Problem A:
Reproduce the passage of the keyboard forum post starting at "Muirium wrote: Possibly" and ending at "are the nails.".

Given text:
===============
Muirium wrote: Possibly case? You think?
I thought possibly a case could be repurposed from something other than a keyboard. I still wouldn't rule it out.
Muirium wrote: Those modules are so tall they'd radiate away from the curved plate. Imagine a baseball bat with nails in it (a local favourite): the switch modules are the nails.
Oh so they're mounted to a plate at the top, rather than to a board at the bottom. That actually makes things moderately simpler. The plate wouldn't be much different from your typical SSK plate, except that we'd obviously have to sneak a bunch of support posts into it along the way. The circuit board (I don't imagine you want to hand-wire a bunch of these for production, it doesn't scale) would actually have to be seven separate boards, each one a strip encompassing one row of keys, with cables to attach each board to the next. This could come shipped as one single "snap-apart" board to save on the manufacturing costs and also to help assure that the boards would fit together nicely. I don't see a damn thing to be done about the platform effect except to mill a depression into the user's desk. :roll:

It would be a pain, but I don't see anything remotely impossible about it. It might not be cost-effective, but isn't the whole reason they fell out of production in the first place the fact that it wasn't cost-effective to make them any more?
===============
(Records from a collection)
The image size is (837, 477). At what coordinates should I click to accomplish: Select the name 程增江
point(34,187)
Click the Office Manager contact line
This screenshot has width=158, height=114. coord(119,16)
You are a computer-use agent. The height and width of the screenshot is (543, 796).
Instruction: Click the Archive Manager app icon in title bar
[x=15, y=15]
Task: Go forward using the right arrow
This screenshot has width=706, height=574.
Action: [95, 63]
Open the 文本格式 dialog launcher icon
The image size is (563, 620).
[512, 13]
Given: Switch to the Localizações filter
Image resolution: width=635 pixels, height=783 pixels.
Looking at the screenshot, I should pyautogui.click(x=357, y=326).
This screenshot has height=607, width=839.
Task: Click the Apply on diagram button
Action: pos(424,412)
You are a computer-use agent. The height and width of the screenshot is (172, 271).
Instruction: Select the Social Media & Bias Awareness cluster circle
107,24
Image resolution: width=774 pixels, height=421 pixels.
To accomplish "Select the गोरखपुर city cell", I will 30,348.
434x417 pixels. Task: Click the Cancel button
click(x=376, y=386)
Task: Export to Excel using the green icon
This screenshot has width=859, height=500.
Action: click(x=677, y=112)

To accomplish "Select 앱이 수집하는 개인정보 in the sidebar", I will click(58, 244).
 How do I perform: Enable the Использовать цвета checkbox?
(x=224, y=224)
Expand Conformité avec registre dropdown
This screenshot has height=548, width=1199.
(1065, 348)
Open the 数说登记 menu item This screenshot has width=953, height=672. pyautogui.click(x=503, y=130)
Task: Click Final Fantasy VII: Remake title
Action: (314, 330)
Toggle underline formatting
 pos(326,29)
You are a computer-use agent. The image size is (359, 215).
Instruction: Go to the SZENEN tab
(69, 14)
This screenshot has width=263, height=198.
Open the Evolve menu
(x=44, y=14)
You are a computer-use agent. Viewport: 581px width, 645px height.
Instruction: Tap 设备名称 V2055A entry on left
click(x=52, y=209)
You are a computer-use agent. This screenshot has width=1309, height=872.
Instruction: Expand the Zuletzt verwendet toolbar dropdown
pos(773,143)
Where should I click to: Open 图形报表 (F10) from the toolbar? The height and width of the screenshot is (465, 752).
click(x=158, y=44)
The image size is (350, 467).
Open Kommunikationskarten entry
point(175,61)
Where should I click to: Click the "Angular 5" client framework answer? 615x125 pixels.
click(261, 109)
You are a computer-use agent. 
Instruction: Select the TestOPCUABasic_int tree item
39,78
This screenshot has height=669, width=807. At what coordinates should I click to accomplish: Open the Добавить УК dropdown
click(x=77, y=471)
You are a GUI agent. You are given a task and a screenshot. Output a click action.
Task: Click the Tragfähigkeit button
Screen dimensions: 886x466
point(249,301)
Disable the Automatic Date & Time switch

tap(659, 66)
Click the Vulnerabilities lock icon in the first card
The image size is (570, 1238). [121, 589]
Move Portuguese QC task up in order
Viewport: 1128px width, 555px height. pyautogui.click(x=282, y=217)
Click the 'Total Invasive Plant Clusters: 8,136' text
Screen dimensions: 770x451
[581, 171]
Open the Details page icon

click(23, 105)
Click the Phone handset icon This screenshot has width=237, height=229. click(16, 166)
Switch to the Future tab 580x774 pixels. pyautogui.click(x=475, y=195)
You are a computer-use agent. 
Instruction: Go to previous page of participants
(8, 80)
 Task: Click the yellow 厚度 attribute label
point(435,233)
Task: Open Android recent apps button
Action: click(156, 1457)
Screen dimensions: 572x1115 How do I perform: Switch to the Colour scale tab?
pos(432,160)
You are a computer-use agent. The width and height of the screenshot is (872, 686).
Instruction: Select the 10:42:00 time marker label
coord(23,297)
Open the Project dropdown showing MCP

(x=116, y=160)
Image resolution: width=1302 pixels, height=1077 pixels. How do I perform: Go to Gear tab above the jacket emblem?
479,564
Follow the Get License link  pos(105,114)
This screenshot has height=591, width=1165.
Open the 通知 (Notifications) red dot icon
===============
Problem B:
Update the lines of the records starting at the line that contains "Given: Switch to the Localizações filter" and ending at the line that contains "I will 30,348." by changing "Image resolution" to "Screen resolution". Return only those lines.

Exercise solution A:
Muirium wrote: Possibly case? You think?
I thought possibly a case could be repurposed from something other than a keyboard. I still wouldn't rule it out.
Muirium wrote: Those modules are so tall they'd radiate away from the curved plate. Imagine a baseball bat with nails in it (a local favourite): the switch modules are the nails.

Exercise solution B:
Given: Switch to the Localizações filter
Screen resolution: width=635 pixels, height=783 pixels.
Looking at the screenshot, I should pyautogui.click(x=357, y=326).
This screenshot has height=607, width=839.
Task: Click the Apply on diagram button
Action: pos(424,412)
You are a computer-use agent. The height and width of the screenshot is (172, 271).
Instruction: Select the Social Media & Bias Awareness cluster circle
107,24
Screen resolution: width=774 pixels, height=421 pixels.
To accomplish "Select the गोरखपुर city cell", I will 30,348.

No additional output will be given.